Naturalmente que, abraçará este tipo de desafio e “empowerment” aquela “classe” de treinadores que, à semelhança de muitos atletas, são ávidos pelo seu próprio processo de evolução e que, em boa verdade, olham para si próprios como o derradeiro “atleta de top performance” – como poderiam, de outra forma, pretender gerir equipas e/ou atletas que cada vez mais se socorrem deste tipo de conhecimento sem colocar em risco o seu próprio processo de liderança?

É que, encontrando-se no topo da pirâmide, um treinador, de facto, não deve exigir dos seus atletas qualquer tipo de competência que ele próprio possa não possuir (ex: como exigir concentração se me perco com o comportamento do árbitro? Como exigir autorregulação e foco se o meu comportamento não verbal, involuntariamente, evidencia ansiedade e irritação?), sob pena de comprometer a sua posição enquanto líder.

Por onde começar?

Boa pergunta.

O processo inicia-se, inevitavelmente, pela ativação da curiosidade (e responsabilidade individual) dos treinadores que, não obtendo informação suficiente nos cursos que frequentam (onde recebem pouquíssimas horas no que respeita a Ciências do Comportamento Humano – Psicologia), devem procurar outras fontes de formação/informação.

A literatura científica abunda nesta área e as obras biográficas também (por vezes, transportam conhecimento relevante). Existem já cursos de aprofundamento e, em alguns casos, acompanhamento individualizado (que deverá ser efetuado por um especialista – e não por um “curioso”).

O primeiro passo poderá passar por planear a sua carreira, as etapas que quer cumprir e as experiências que pretende viver e, em função disto, que recursos deve adquirir para estar à altura dos desafios que possam ir surgindo – inevitavelmente, a capacidade para mobilizar vontades (suas e de outros), para gerir frustrações, sucessos e insucessos (sempre: seus e dos outros), para se auto-regular e mobilizar os diferentes elementos da entourage onde atua (equipa técnica, atletas, equipas medicas, dirigentes e outro staff) serão sempre uma parte determinante da “toolbox” a adquirir.

Aqui, enquadra-se naturalmente, a vontade de se predispor a si próprio(a) a um processo sistematizado de evolução e mudança, que possa otimizar não só a sua forma de “estar em liderança” como os impactos que a mesma possa ter no meio onde se insere – neste contexto, a melhor ajuda será sempre recorrer a profissionais especializados (acreditados) para o efeito e com a devida experiência no contexto, que orientarão um processo que se pretende sólido e cientifico.

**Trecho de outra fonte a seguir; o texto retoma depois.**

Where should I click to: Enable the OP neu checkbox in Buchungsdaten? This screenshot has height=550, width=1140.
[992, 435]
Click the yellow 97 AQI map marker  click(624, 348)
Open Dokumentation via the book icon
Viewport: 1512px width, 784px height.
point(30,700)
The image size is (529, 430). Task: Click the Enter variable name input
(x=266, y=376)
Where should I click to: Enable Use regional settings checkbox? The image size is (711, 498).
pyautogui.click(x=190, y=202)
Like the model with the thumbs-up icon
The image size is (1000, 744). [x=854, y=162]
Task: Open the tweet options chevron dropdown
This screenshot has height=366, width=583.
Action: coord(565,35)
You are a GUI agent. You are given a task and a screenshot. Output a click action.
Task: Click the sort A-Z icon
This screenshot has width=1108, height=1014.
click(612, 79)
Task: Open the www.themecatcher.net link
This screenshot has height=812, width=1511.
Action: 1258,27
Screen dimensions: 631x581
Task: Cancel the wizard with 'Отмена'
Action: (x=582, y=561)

Até porque, chegar ao “alto rendimento” nem sempre é assim tão difícil…permanecer lá é, garantidamente, o maior desafio de todos.

*ANA BISPO RAMIRES, Psicóloga Clínica, Mestre em Psicologia Desportiva pela Universidade do Minho, foi assistente universitária no ISPA durante 13 anos, lecionando matérias curriculares relacionadas com competências emocionais, psicologia do desporto e da performance, no âmbito de mestrados integrados e pós-graduações.

Docente convidada no ISPA, na Universidade Católica de Lisboa e na Faculdade de Motricidade Humana, é consultora e autora de variados artigos publicados em livros nacionais e internacionais na área do Psicologia do Desporto e da Performance.

Trabalhou no Benfica, na área do futebol e foi colaboradora do antigo selecionador nacional, Luiz Felipe Scolari.

Desde 2017 integra a direção de medicina do Comité Olímpico de Portugal, na especialidade de Psicologia Clínica e Desporto.